Please copy out each line of the entries in which "will" appears.

+ + +

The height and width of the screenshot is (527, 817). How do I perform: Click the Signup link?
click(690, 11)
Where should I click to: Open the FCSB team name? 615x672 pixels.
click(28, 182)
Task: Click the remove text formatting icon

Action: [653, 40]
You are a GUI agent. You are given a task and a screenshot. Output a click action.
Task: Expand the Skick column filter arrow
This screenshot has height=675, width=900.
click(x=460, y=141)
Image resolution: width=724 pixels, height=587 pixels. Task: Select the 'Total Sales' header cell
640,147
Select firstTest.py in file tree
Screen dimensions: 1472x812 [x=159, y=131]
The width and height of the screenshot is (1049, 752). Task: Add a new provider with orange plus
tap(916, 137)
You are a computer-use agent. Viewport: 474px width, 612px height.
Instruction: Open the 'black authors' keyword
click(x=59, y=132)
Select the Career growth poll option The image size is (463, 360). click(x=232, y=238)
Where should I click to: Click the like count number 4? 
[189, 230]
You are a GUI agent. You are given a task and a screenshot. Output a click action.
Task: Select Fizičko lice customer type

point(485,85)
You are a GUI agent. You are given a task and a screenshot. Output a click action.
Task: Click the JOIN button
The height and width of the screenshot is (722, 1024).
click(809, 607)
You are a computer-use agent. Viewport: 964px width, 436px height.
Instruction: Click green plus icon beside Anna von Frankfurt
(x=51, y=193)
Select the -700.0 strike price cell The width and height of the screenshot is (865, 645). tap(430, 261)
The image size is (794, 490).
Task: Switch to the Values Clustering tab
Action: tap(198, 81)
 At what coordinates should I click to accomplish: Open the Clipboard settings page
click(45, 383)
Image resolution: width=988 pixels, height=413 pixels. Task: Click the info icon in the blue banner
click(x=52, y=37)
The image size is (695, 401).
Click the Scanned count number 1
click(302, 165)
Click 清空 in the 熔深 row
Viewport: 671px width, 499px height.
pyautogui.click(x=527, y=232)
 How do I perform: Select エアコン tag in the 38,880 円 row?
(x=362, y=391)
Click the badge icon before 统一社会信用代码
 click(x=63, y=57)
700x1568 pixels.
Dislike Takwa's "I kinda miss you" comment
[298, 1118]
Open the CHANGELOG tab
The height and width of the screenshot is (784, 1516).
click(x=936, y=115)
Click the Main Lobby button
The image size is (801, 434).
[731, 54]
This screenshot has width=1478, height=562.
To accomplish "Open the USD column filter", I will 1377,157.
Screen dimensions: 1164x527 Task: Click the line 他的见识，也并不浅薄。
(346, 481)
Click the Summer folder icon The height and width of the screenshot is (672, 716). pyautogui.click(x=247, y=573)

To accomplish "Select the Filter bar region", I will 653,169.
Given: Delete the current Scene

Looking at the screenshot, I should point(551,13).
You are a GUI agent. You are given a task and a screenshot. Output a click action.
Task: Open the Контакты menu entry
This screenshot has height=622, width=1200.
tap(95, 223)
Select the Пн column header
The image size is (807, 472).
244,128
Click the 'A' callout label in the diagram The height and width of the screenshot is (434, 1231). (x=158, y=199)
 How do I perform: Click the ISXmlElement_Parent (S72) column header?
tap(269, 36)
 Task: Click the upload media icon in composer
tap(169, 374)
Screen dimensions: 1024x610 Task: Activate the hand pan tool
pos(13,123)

+ + +

### ANSWER
To accomplish "Open the USD column filter", I will 1377,157.
To accomplish "Select the Filter bar region", I will 653,169.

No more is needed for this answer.